Seja como for, além das questões raciais, uma coisa que sempre me impressionou mundo afora (e acredito que outros colegas compartilhem dessa impressão) é a diversidade dos grupos de pesquisa em outros países, especialmente nos que são líderes em ciência. Na Inglaterra, que é onde eu passei a maior parte dos meus tempos de estágios no exterior, trabalhei com paquistaneses, sauditas, quenianos, sulafricanos, russos, mexicanos, galeses, escoceses, franceses, alemães, canadenses, americanos, chineses, indianos, venezuelanos, colombianos...e até brasileiros. Isso é o que eu me lembro rapidamente. É evidente que a excelência científica caminha junto com a diversidade, a partir do momento em que se decide buscar os melhores independentemente de sua origem nacional, étnica ou cultural. No Brasil há uma série de impedimentos para que se tenha esse efeito tão benéfico, e realmente é difícil encontrar estrangeiros nos nossos departamentos científicos. 

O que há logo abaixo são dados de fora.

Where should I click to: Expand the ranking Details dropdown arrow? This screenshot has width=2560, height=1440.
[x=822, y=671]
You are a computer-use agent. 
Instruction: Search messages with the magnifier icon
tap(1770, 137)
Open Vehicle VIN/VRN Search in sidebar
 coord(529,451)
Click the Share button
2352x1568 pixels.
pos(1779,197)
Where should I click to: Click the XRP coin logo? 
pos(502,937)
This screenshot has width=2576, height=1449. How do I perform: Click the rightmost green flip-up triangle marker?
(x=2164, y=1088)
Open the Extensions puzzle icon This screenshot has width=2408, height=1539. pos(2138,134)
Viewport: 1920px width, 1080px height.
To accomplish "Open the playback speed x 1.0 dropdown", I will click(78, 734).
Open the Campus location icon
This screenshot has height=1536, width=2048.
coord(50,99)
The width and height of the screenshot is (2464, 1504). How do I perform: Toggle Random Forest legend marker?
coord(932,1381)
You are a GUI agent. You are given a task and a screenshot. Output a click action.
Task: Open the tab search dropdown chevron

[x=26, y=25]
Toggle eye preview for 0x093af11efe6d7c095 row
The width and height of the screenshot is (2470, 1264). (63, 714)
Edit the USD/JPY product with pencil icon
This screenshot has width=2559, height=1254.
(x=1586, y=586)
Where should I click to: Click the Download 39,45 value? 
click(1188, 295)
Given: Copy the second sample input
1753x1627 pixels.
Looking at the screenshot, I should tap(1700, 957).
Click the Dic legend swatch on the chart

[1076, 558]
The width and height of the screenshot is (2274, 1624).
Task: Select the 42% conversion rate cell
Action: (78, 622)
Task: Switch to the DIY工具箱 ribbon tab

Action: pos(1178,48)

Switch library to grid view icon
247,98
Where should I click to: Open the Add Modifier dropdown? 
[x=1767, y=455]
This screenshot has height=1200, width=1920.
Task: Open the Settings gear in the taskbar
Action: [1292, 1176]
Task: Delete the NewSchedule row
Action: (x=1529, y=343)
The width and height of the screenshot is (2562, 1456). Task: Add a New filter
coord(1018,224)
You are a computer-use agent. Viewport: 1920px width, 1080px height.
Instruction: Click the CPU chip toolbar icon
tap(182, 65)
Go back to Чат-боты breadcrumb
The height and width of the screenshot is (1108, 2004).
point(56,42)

Mas fica aqui uma provocação. Se não conseguimos nem lidar com, ou nos beneficiar da nossa diversidade interna, como podemos querer nos aproveitar da diversidade do mundo? Para mim está muito claro que, além do fato inquestionável de que a ciência tem e terá um papel preponderante no futuro do país, não tenho dúvidas de que a ciência também terá um papel relevante no futuro das questões de raça no país. E vice versa. Através da resolução e do enfrentamento das questões raciais no meio acadêmico, teremos uma ciência melhor e mais forte, que finalmente poderá adotar o protagonismo que merece e que todos necessitamos para as questões do país como um todo.



Enfim, espero que eu tenha levantado algumas questões boas para debate. Resta agora decidirmos de forma mais ampla sobre o que fazer, e tomar providências efetivas. Isso envolve cotas raciais, critérios de seleção, políticas de diálogo, em níveis de formação que são muitas vezes bastante restritivos. Eu tenho um grande constrangimento na escrita desse texto, pela minha perspectiva de homem branco com boa condição econômica. De qualquer forma, peço desculpas se ofendi qualquer interlocutor por termos ou idéias que necessitem aprofundamento. E agradeço se pudermos continuar a discussão nos comentários e em textos futuros.